Our research in experimental condensed matter physics focusses on the search for new materials where strong electronic correlations lead to novel order of moments and charges, including unconventional superconductivity and other collective states. Materials where this order is just on the verge of destabilization at a quantum critical point are of particular interest, as here the electronic structure itself is critical, passing between two very different states where the electrons are alternatively itinerant or localized.

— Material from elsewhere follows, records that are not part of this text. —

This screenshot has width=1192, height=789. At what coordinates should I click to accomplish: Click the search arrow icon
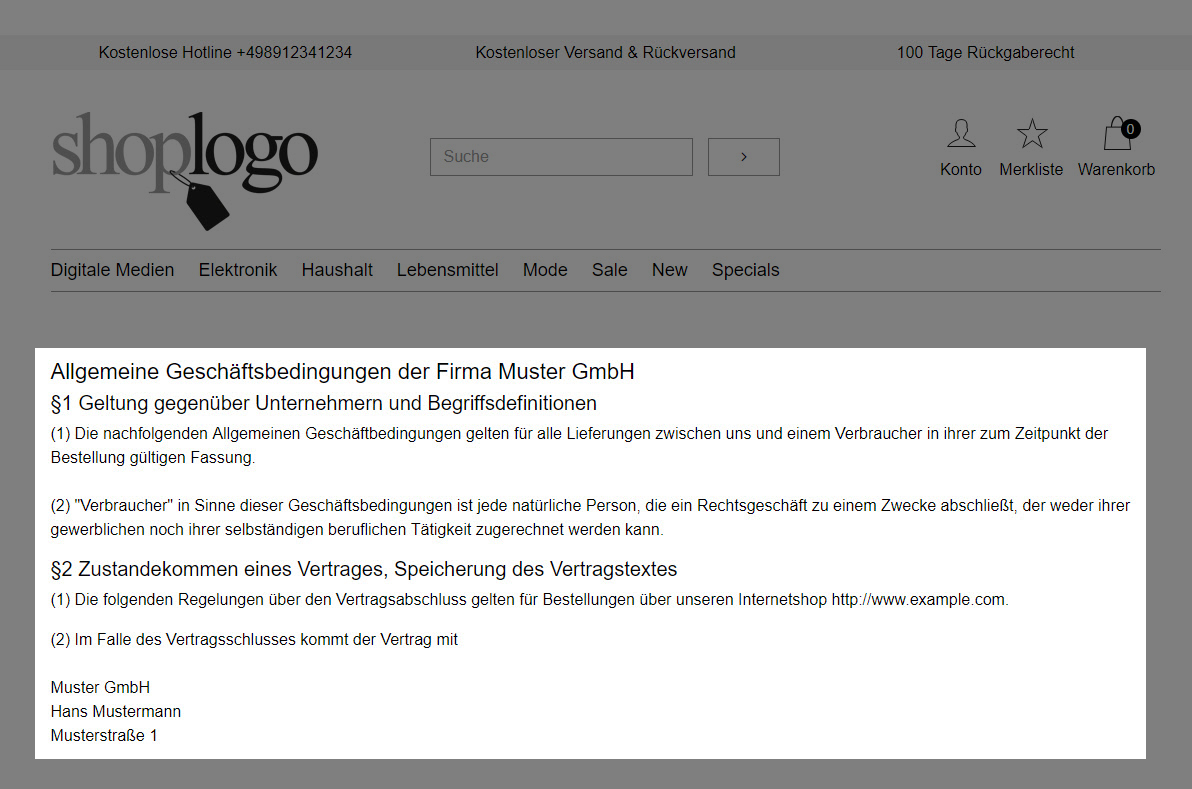tap(743, 156)
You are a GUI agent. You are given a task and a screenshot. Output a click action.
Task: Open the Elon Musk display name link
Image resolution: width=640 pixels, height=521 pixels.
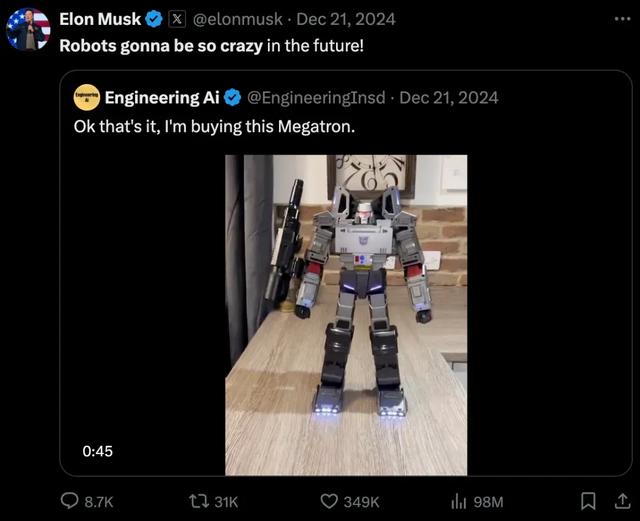100,18
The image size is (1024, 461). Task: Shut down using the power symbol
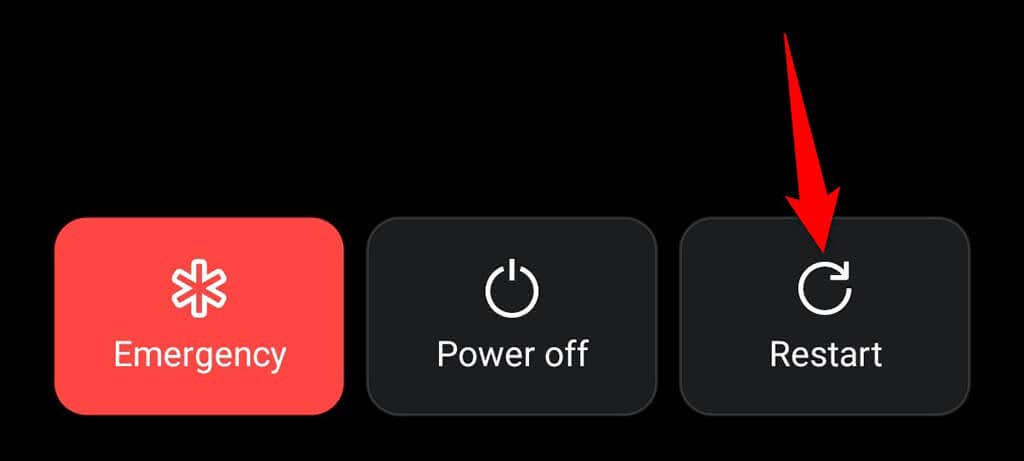point(512,288)
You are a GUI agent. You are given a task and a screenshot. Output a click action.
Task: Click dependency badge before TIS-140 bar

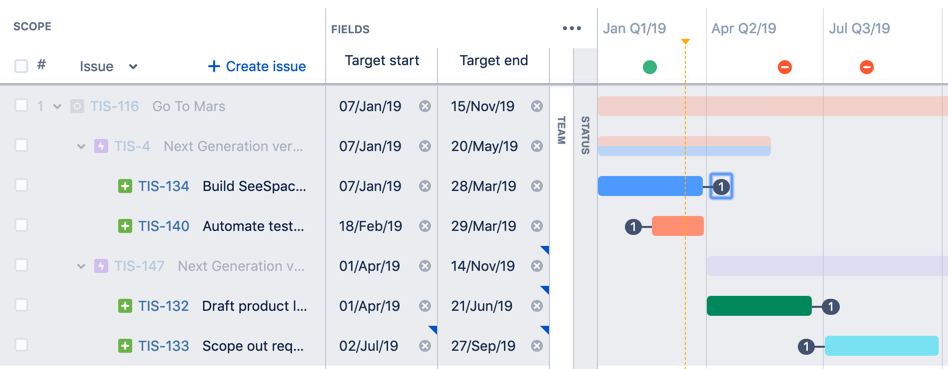(x=633, y=227)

Currently, we are working on three different projects that explore different aspects of quantum criticality:
· Designing New Higher Temperature Superconductors
· Quantum Criticality in Heavy Fermions with Geometrical Frustration
· Unconventional Superconductivity near Conventional Quantum Critical Points
We use a variety of materials synthesis techniques to develop new compounds, generally single crystals. Their essential characteristics are determined using magnetic susceptibility, specific heat, and thermal and electrical transport measurements, carried out in our own laboratory. Extreme conditions, such as ultra-low temperatures, high pressures, and high magnetic fields are all used to complement modifications to magnetic properties driven by composition. Neutron and x-ray scattering measurements are used to study their magnetic and chemical order, carried out at user facilities in the United States and in Europe.Our group is jointly based in the Department of Physics and Astronomy at Stony Brook University and the Condensed Matter Physics and Materials Science Department at Brookhaven National Laboratory. Our work is highly collaborative, and we work closely with theorists who carry out electronic structure calculations, and with other experimentalists around the world to carry out a broad range of advanced measurements.